Ex-Met Officer: My Journey From PTSD To Crime Thriller Writer

Among the standard therapies for dealing with post-traumatic stress disorder (PTSD) are watchful waiting, talking to a shrink, joining a group of co-sufferers and taking anti-depressants.

Writing violent crime thrillers is not normally on the menu. But Matt Johnson, 58, who retired in 1999 from the Metropolitan Police with PTSD, says he found writing his first two books, Wicked Game and Deadly Game – the plots of which mirror dramas he lived through – enjoyable and cathartic.

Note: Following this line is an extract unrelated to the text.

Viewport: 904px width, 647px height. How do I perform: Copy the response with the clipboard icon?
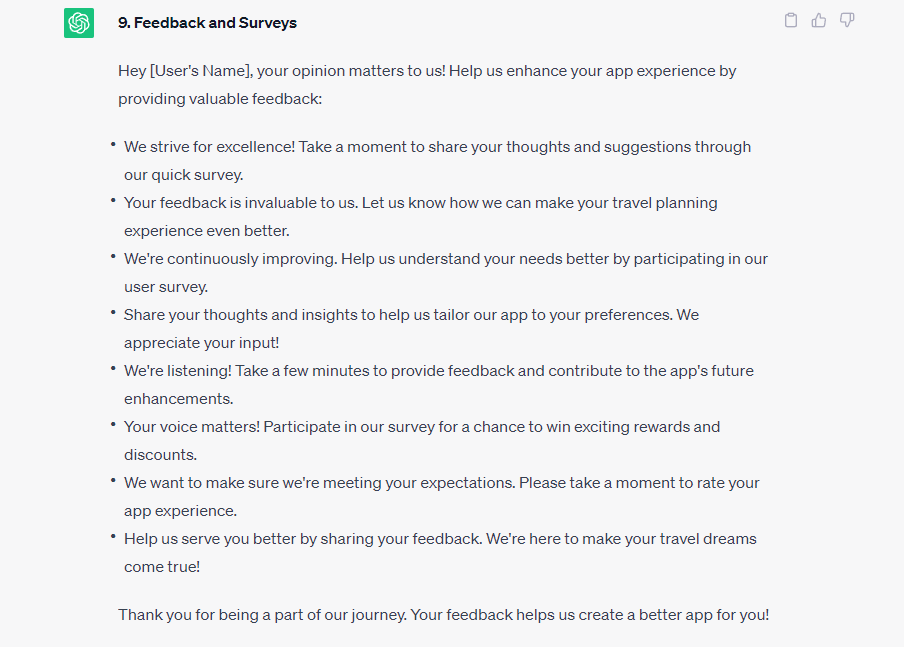click(791, 20)
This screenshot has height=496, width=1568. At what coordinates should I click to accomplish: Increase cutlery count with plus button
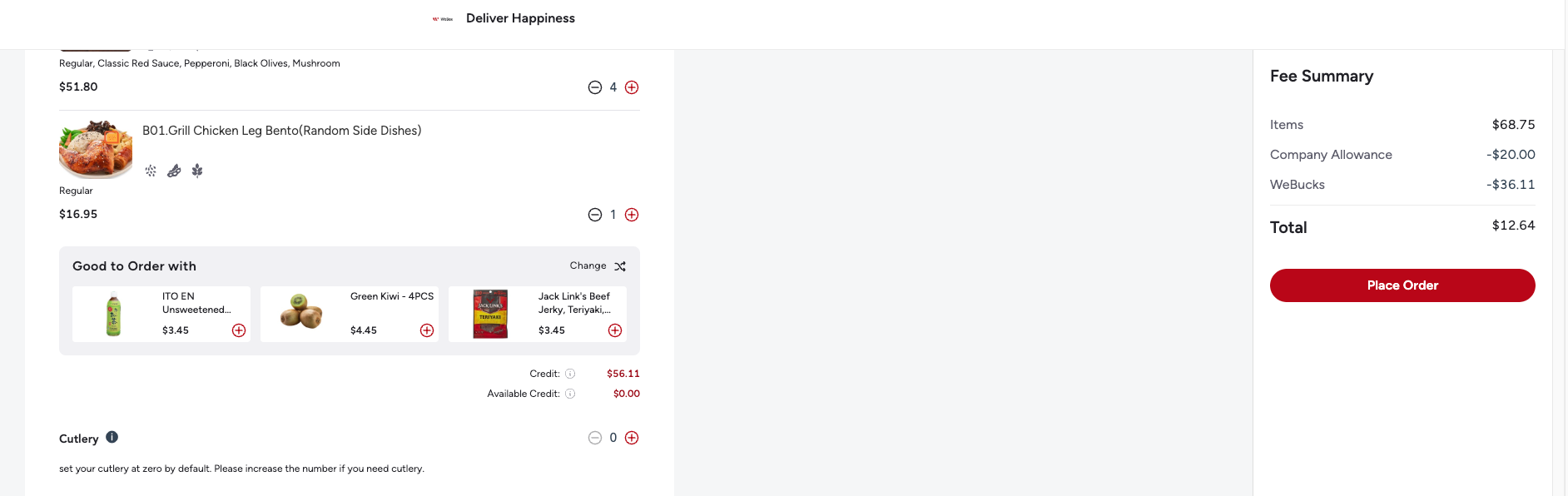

“I found that writing had a profound affect on me,” he says. “In a most unexpected way it helped my recovery. The first attempts to commit thoughts and experience to paper were emotional and challenging but, as I persisted, I found that my thought processes became clearer and more organised, and many unpleasant memories became just that, memories. I stopped re-living them.”

During a 21-year career in which he reached the rank of inspector, Johnson was exposed to varying kinds and degrees of trauma. He attended the Regent’s Park bombing in 1982. He was a friend of Pc Yvonne Fletcher, fatally shot outside the Libyan Embassy in 1984, and drove the police car that escorted her to hospital. He was one of the first to arrive at the aftermath of the 1992 Baltic Exchange bombing.

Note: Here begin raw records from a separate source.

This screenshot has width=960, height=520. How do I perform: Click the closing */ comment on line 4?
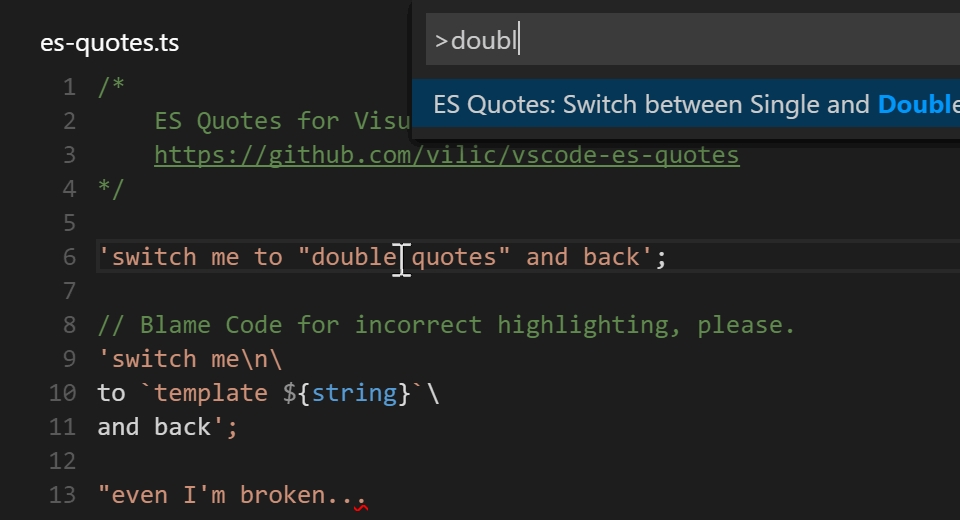(111, 189)
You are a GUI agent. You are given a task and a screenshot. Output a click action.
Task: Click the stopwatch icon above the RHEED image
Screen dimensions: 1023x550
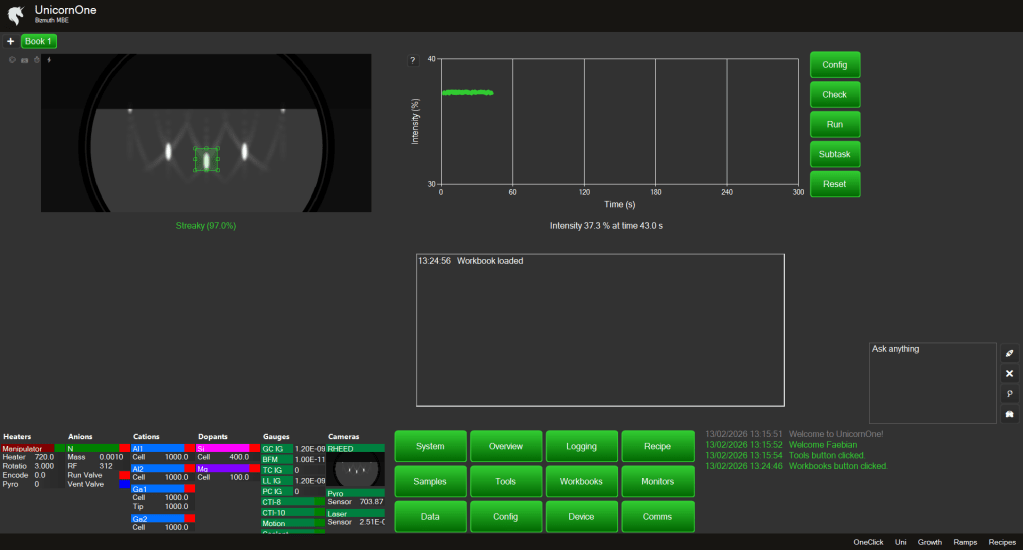[37, 60]
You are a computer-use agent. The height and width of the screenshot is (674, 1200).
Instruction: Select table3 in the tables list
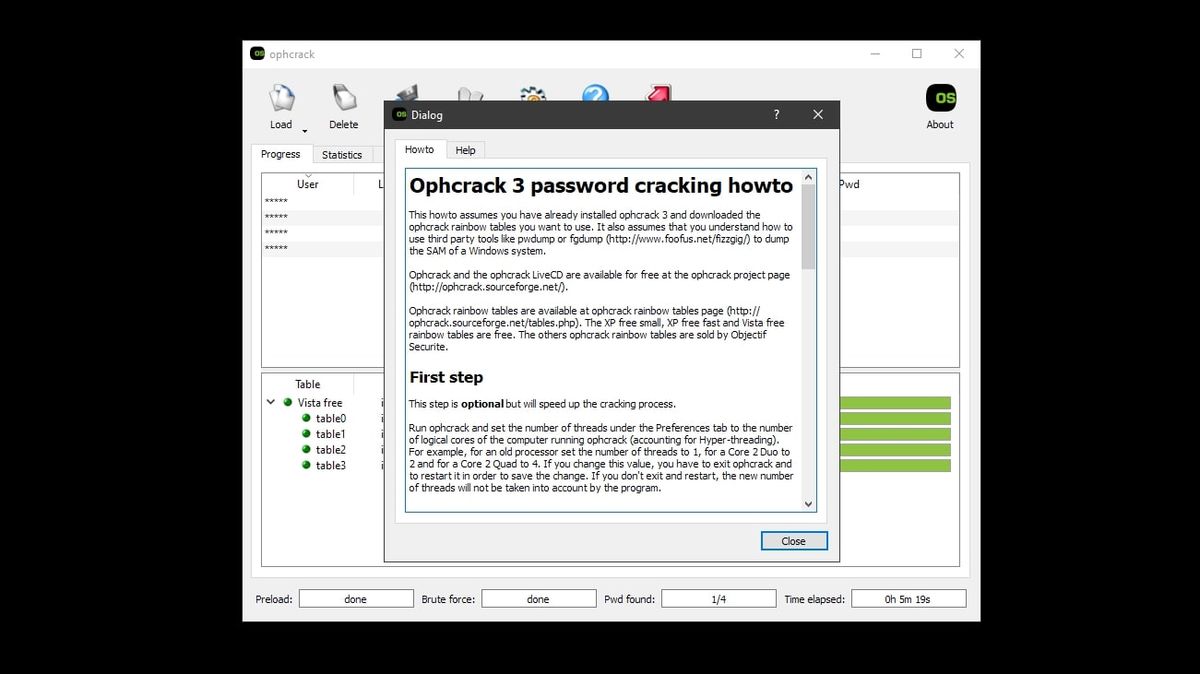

But his PTSD was probably triggered in 1993 when he attended the sudden death of a young woman who had fallen from a high building during a roof party.

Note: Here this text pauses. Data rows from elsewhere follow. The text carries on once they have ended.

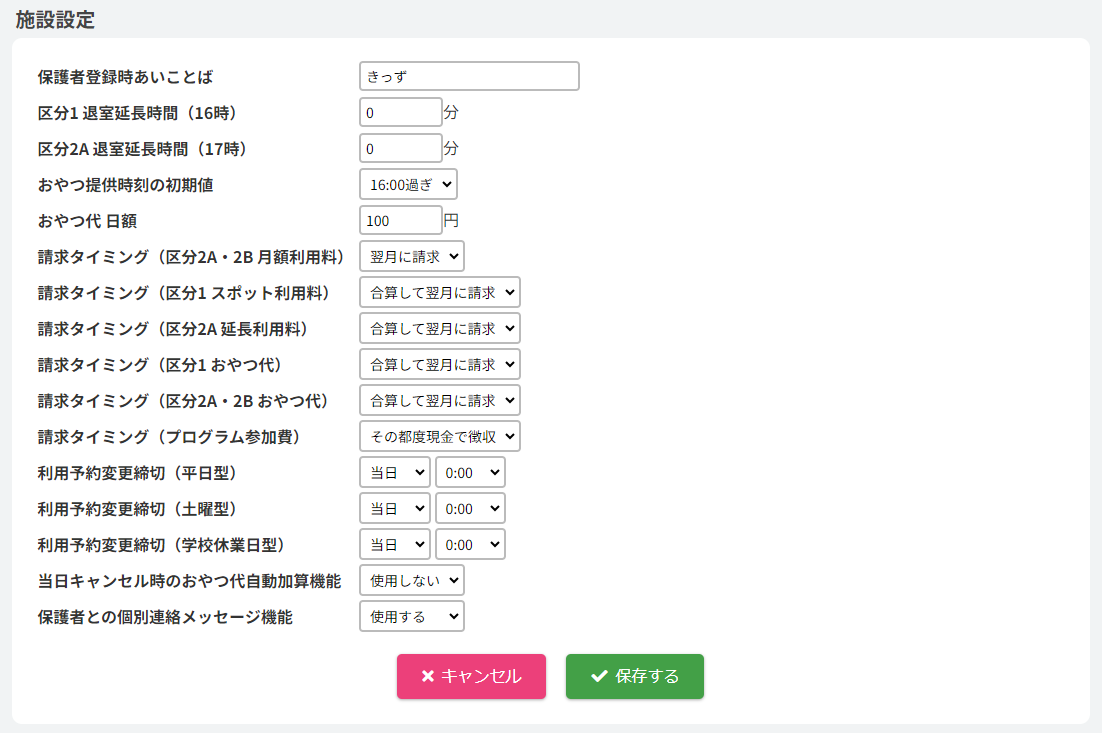Click the green 保存する button
This screenshot has width=1102, height=733.
[x=634, y=676]
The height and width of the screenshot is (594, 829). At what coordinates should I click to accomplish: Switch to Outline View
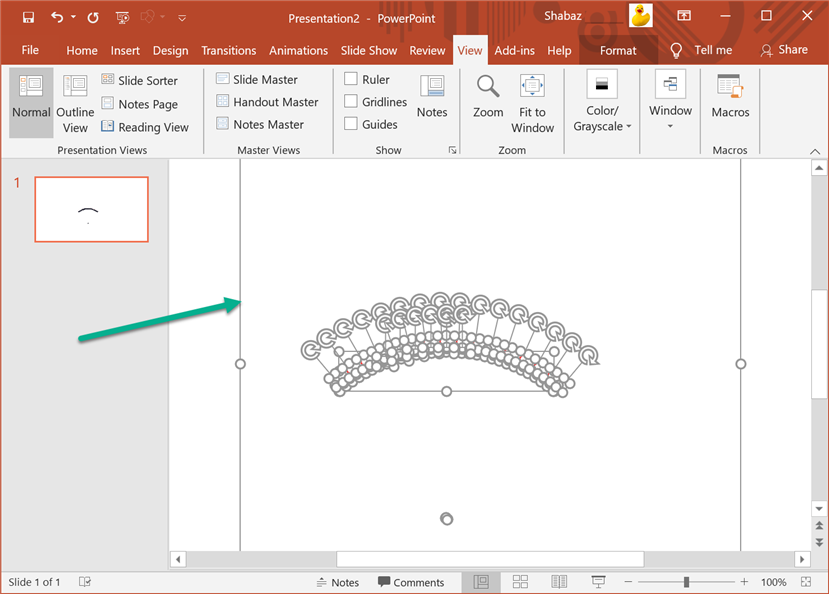click(x=75, y=103)
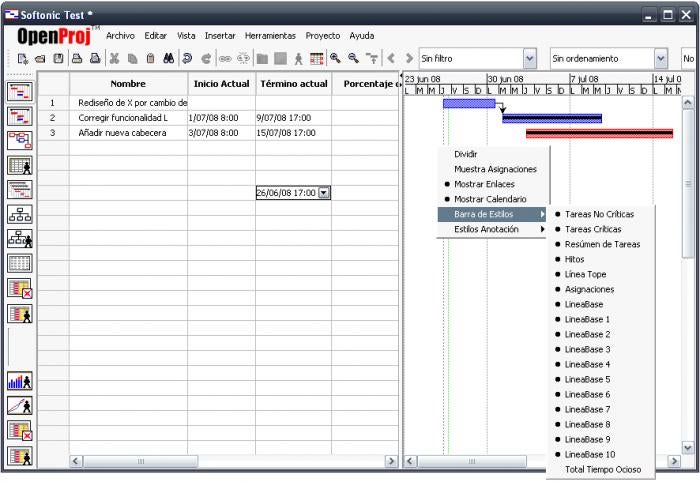Viewport: 700px width, 482px height.
Task: Toggle Tareas Críticas bar style
Action: (593, 229)
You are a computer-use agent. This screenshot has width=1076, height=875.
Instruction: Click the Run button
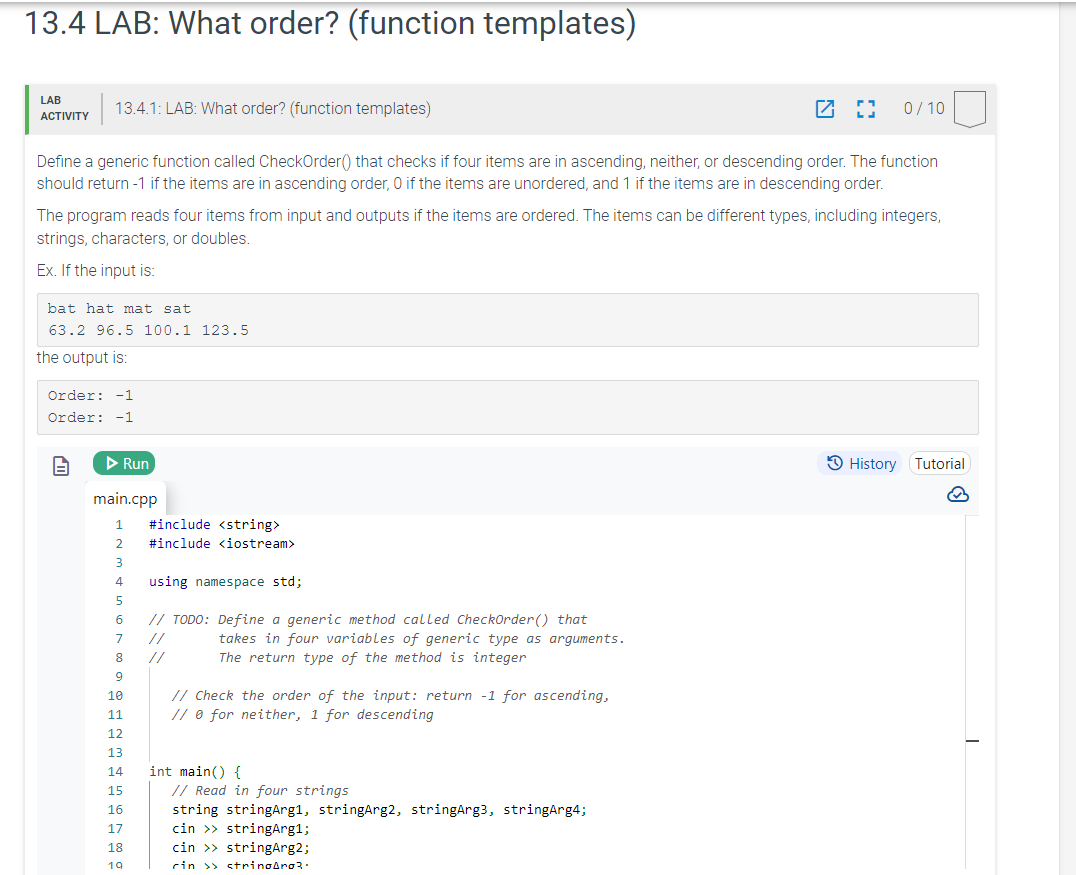point(124,463)
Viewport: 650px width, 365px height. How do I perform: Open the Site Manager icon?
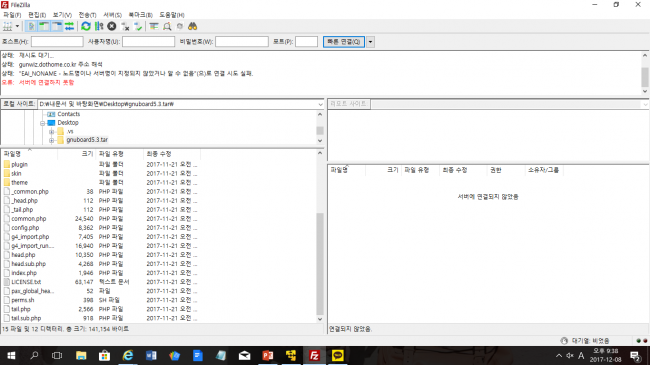click(x=8, y=27)
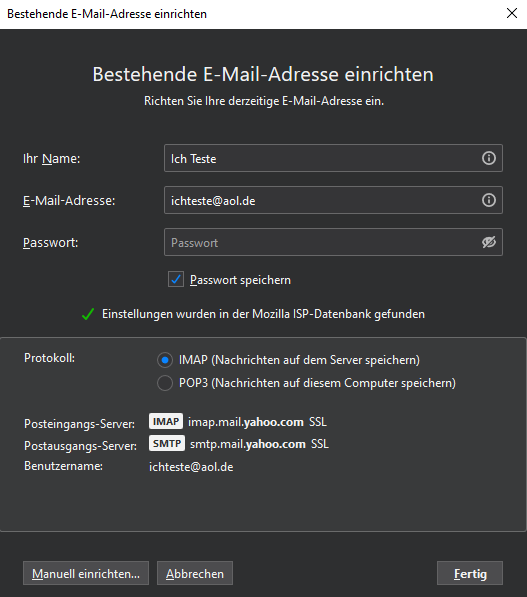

“I looked over the roof parapet to where she was being attended to by paramedics, I had a flashback to the scene of Yvonne Fletcher’s death. I had previously experienced some feelings of guilt at not getting her to hospital more speedily but had been able to bury these feelings and get on with my job.

“After this initial flashback, I experienced repeating and unpleasant dreams that caused me loss of sleep and to become irritable and to start to display other symptoms that I learned much later were a form of PTSD.”